Asyl ja, aber keine Bleibe

Berlin steht vor einem weiteren Problem: Mehr als die Hälfte der Bewohner in den Unterkünften hat Asyl erhalten. Das bedeutet, sie können für bis zu drei Jahre in Deutschland leben und arbeiten. Aber sie sollten dann nicht mehr in Flüchtlingsunterkünften wohnen.

Doch der Wohnungsmarkt in der Hauptstadt ist chronisch angespannt, und Flüchtlinge konkurrieren mit vielen anderen Menschen um Wohnungen. "Das sind Studenten, das sind alleinerziehende Mütter, das sind Deutsche, die von Sozialhilfe leben", sagt Nola Brezker vom Flüchtlingsrat. "Die Flüchtlinge stehen ganz unten auf der Liste, wegen mangelnder Sprachkenntnisse, wegen Vorurteilen von Vermietern, weil viele mehr als zwei Kinder haben und Vermieter nicht so viele Kinder wollen.

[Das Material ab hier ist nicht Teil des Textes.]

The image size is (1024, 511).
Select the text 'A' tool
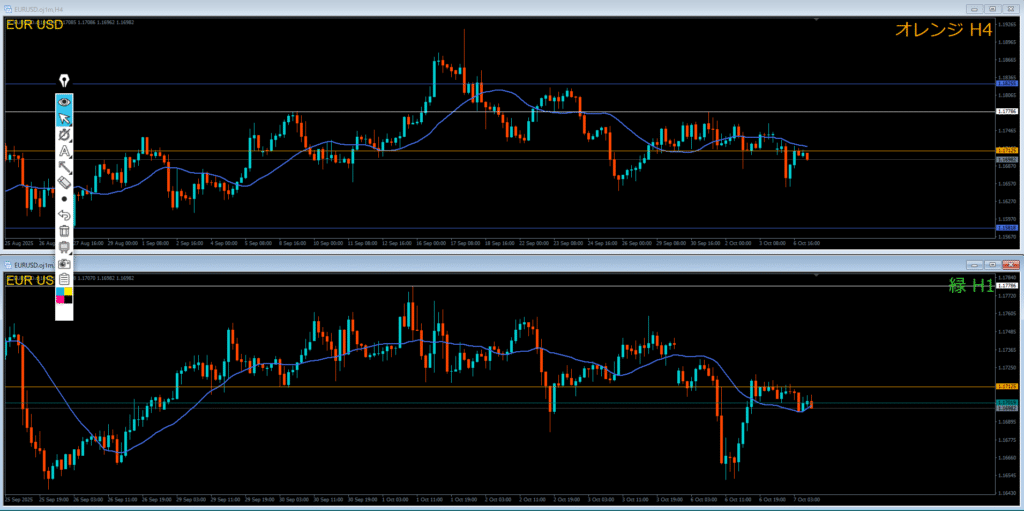point(65,151)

Selbst wenn sie eine Wohnung finden, werden ihnen andere vorgezogen." Vor allem konkurrieren Flüchtlinge natürlich mit Menschen mit Daueraufenthalt in Deutschland.

Flüchtlingsunterkunft Tempelhof Berlin
Lang ist's her: So sah es in der provisorischen Massenunterkunft in Tempelhof 2015 ausBild: Getty Images/AFP/T. Schwarz

Wenn die Flüchtlinge nicht in den Unterkünften leben, "würden sie auf der Straße stehen", fasst Senatorin Elke Breitenbach die Situation zusammen. Für Brezger weist die Frage, wo man die Flüchtlinge unterbringt, auf ein größeres Problem. "Wir fragen immer: Wenn man Flüchtlingsunterkünfte bauen kann, warum kann man dann nicht bezahlbare Wohnungen für alle bauen, für Flüchtlinge, für Deutsche, für andere Europäer, für jeden?"

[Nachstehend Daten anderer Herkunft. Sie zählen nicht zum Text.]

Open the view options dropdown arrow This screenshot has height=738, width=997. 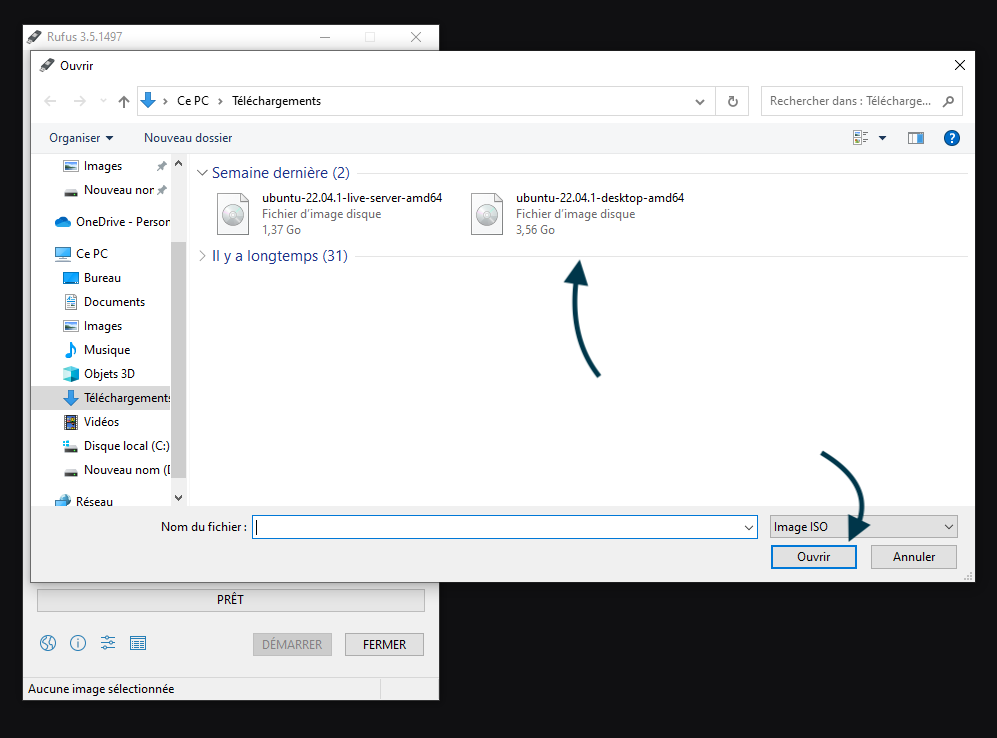point(882,138)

Die humanitäre Situation ist allerdings anderswo in Europa noch weit schlechter, und die Berliner Senatskoalition aus SPD, Grünen und Linkspartei hat beschlossen, weitere Flüchtlinge aus den chronisch überfüllten Lagern auf Lesbos und anderen griechischen Inseln aufzunehmen. "Wir glauben, das gehört zu einer humanen Flüchtlingspolitik", sagt die Senatorin Elke Breitenbach. "Wir wollen, dass Europa und natürlich Deutschland Verantwortung übernehmen."

Dazu sollen laut der Senatorin einige der provisorischen Container-Unterkünfte wiedereröffnet werden, während die neuen Unterkünfte gebaut werden. Doch es ist nicht sicher, wie viele, und sogar, ob überhaupt Flüchtlinge von den griechischen Inseln nach Deutschland gebracht werden. Die unionsgeführte Bundesregierung hat sich bisher dagegen gewandt, und ob die Bundesländer das einseitig entscheiden könnten, ist eine heikle rechtliche Frage.